- [AIM OF THE EXERCISE]: This exercise calls for the line with "Click the Advanced Settings wrench icon", the line with "Task: Open the Groups menu item", and all lines between them in the material below, output exactly and with no other lines.

- [RECORDS PROVIDED]:
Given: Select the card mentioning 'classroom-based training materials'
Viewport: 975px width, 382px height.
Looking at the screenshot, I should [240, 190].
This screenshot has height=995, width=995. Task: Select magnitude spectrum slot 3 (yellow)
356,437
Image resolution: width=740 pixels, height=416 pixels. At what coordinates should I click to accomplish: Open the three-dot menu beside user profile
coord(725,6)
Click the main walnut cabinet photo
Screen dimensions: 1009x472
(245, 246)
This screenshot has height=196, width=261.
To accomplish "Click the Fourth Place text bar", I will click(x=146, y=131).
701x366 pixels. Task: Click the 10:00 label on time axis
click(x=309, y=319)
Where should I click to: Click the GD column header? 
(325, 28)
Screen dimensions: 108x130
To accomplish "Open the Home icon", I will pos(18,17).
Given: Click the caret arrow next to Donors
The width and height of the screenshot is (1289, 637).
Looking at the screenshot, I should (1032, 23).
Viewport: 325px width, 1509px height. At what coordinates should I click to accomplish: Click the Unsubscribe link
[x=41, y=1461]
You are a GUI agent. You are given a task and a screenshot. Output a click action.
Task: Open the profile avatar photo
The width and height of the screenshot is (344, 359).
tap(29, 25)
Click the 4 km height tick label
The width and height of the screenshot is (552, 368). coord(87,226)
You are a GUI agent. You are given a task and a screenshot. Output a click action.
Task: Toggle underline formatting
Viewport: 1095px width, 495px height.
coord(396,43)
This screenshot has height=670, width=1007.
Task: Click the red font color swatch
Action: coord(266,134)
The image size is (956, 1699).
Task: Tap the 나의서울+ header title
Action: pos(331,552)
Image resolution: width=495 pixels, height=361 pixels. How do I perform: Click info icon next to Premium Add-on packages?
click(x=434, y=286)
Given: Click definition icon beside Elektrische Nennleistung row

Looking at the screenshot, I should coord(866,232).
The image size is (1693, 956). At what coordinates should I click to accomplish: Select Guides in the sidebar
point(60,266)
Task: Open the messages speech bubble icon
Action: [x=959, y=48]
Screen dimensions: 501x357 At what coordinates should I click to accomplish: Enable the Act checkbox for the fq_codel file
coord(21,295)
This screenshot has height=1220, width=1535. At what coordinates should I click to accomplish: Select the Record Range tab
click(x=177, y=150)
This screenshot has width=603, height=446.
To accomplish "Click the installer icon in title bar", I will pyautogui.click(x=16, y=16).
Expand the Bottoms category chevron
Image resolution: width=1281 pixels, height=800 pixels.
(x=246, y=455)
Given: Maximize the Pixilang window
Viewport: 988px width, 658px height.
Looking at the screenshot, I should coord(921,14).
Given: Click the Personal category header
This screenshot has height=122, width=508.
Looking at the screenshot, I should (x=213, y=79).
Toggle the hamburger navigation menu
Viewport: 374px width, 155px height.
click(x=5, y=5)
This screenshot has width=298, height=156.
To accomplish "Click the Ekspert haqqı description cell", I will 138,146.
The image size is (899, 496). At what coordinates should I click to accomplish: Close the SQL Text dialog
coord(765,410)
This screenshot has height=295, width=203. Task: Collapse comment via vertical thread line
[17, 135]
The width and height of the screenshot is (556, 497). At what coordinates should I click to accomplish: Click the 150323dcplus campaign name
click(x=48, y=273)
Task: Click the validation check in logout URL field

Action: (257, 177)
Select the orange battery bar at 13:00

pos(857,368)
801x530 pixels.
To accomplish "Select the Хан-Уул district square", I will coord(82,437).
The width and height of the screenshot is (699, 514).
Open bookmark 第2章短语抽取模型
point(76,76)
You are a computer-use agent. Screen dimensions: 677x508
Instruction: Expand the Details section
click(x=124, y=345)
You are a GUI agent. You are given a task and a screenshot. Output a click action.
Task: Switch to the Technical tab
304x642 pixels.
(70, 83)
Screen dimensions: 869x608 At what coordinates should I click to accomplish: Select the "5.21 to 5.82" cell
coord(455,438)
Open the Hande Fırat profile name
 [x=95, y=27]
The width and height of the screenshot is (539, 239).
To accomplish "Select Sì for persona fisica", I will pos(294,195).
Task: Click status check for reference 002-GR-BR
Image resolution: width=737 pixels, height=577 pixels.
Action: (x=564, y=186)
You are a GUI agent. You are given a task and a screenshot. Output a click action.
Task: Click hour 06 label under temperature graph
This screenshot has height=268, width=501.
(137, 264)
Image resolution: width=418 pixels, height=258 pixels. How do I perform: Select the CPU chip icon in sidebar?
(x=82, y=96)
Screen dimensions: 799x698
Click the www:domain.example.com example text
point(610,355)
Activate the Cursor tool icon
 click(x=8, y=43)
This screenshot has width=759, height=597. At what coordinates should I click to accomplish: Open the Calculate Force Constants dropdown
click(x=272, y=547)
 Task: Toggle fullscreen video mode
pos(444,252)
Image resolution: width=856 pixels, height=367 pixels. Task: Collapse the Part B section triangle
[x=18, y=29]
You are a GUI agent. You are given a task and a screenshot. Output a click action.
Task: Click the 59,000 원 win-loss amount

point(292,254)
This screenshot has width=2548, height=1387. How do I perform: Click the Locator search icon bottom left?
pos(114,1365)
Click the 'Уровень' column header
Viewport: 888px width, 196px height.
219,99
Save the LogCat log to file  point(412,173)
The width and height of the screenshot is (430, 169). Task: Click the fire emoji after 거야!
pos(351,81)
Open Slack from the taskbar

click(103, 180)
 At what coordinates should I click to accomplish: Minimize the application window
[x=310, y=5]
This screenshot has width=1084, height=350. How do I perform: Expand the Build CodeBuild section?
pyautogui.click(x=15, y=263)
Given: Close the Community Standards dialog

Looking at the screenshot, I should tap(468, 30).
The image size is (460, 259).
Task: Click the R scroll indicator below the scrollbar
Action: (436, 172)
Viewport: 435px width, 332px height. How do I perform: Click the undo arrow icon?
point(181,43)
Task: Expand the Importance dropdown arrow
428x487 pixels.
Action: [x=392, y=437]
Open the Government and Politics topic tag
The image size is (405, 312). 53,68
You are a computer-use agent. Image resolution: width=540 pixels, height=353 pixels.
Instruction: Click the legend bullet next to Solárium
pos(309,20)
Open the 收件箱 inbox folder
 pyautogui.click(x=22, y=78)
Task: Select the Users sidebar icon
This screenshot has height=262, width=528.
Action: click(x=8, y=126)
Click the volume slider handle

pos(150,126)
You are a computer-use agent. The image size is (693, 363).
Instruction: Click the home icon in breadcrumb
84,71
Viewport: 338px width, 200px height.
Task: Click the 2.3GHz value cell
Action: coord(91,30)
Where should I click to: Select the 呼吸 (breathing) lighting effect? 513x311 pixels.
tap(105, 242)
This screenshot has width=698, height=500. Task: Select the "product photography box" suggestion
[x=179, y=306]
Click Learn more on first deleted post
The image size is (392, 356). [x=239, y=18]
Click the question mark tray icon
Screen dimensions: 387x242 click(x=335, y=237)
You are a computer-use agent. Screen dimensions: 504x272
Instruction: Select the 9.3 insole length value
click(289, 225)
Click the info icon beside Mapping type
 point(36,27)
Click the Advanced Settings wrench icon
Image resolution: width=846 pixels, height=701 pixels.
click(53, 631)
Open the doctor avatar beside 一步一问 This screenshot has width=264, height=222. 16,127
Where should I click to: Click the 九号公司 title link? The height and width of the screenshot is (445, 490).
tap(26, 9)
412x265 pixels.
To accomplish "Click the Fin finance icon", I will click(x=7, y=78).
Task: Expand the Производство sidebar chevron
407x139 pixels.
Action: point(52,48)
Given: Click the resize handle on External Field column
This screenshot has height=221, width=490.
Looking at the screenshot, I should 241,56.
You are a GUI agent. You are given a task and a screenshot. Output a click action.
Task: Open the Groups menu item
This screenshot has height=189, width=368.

- [TASK RESULT]:
Click the Advanced Settings wrench icon
Image resolution: width=846 pixels, height=701 pixels.
click(53, 631)
Open the doctor avatar beside 一步一问 This screenshot has width=264, height=222. 16,127
Where should I click to: Click the 九号公司 title link? The height and width of the screenshot is (445, 490).
tap(26, 9)
412x265 pixels.
To accomplish "Click the Fin finance icon", I will click(x=7, y=78).
Task: Expand the Производство sidebar chevron
407x139 pixels.
Action: point(52,48)
Given: Click the resize handle on External Field column
This screenshot has height=221, width=490.
Looking at the screenshot, I should 241,56.
You are a GUI agent. You are given a task and a screenshot. Output a click action.
Task: Open the Groups menu item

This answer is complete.